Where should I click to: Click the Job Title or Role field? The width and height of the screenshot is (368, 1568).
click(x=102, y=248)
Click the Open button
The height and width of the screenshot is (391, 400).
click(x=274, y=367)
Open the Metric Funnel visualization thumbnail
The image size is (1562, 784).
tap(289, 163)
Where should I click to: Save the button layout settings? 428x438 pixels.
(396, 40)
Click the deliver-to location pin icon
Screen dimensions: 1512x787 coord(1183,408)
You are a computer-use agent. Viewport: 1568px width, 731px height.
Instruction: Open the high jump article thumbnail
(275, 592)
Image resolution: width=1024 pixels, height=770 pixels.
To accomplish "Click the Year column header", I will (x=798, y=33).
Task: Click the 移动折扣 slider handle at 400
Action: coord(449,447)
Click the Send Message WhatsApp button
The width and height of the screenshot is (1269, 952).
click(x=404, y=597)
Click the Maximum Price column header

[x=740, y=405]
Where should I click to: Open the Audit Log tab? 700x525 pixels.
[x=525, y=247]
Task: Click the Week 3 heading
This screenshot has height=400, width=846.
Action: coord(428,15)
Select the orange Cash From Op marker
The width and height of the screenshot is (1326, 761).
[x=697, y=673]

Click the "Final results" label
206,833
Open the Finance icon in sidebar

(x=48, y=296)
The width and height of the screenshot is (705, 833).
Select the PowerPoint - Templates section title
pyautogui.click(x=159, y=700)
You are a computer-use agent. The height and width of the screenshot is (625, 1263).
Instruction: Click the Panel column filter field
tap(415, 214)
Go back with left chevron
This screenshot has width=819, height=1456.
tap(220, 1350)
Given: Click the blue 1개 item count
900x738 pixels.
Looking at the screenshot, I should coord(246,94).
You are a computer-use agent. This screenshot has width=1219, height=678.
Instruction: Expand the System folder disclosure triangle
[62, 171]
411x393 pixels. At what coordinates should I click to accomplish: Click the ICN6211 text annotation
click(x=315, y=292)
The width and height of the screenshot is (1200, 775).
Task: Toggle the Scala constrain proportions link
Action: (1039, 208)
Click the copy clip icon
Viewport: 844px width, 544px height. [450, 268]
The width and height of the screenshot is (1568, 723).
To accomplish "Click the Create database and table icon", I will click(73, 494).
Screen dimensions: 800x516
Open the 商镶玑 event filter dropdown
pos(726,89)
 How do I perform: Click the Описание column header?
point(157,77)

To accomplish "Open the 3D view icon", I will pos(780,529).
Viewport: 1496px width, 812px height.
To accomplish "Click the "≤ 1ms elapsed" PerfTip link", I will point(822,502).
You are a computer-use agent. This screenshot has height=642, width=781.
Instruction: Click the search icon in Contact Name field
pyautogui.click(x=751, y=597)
────────────────────────────────────────
> [TASK TO CARRY OUT]: Exactly as they appear above, write out all of the lines.

> [ANSWER BELOW]:
Where should I click to: Click the Job Title or Role field? The width and height of the screenshot is (368, 1568).
click(x=102, y=248)
Click the Open button
The height and width of the screenshot is (391, 400).
click(x=274, y=367)
Open the Metric Funnel visualization thumbnail
The image size is (1562, 784).
tap(289, 163)
Where should I click to: Save the button layout settings? 428x438 pixels.
(396, 40)
Click the deliver-to location pin icon
Screen dimensions: 1512x787 coord(1183,408)
You are a computer-use agent. Viewport: 1568px width, 731px height.
Instruction: Open the high jump article thumbnail
(275, 592)
Image resolution: width=1024 pixels, height=770 pixels.
To accomplish "Click the Year column header", I will (x=798, y=33).
Task: Click the 移动折扣 slider handle at 400
Action: coord(449,447)
Click the Send Message WhatsApp button
The width and height of the screenshot is (1269, 952).
click(x=404, y=597)
Click the Maximum Price column header

[x=740, y=405]
Where should I click to: Open the Audit Log tab? 700x525 pixels.
[x=525, y=247]
Task: Click the Week 3 heading
This screenshot has height=400, width=846.
Action: coord(428,15)
Select the orange Cash From Op marker
The width and height of the screenshot is (1326, 761).
[x=697, y=673]

Click the "Final results" label
206,833
Open the Finance icon in sidebar

(x=48, y=296)
The width and height of the screenshot is (705, 833).
Select the PowerPoint - Templates section title
pyautogui.click(x=159, y=700)
You are a computer-use agent. The height and width of the screenshot is (625, 1263).
Instruction: Click the Panel column filter field
tap(415, 214)
Go back with left chevron
This screenshot has width=819, height=1456.
tap(220, 1350)
Given: Click the blue 1개 item count
900x738 pixels.
Looking at the screenshot, I should coord(246,94).
You are a computer-use agent. This screenshot has width=1219, height=678.
Instruction: Expand the System folder disclosure triangle
[62, 171]
411x393 pixels. At what coordinates should I click to accomplish: Click the ICN6211 text annotation
click(x=315, y=292)
The width and height of the screenshot is (1200, 775).
Task: Toggle the Scala constrain proportions link
Action: (1039, 208)
Click the copy clip icon
Viewport: 844px width, 544px height. [450, 268]
The width and height of the screenshot is (1568, 723).
To accomplish "Click the Create database and table icon", I will click(73, 494).
Screen dimensions: 800x516
Open the 商镶玑 event filter dropdown
pos(726,89)
 How do I perform: Click the Описание column header?
point(157,77)

To accomplish "Open the 3D view icon", I will pos(780,529).
Viewport: 1496px width, 812px height.
To accomplish "Click the "≤ 1ms elapsed" PerfTip link", I will point(822,502).
You are a computer-use agent. This screenshot has height=642, width=781.
Instruction: Click the search icon in Contact Name field
pyautogui.click(x=751, y=597)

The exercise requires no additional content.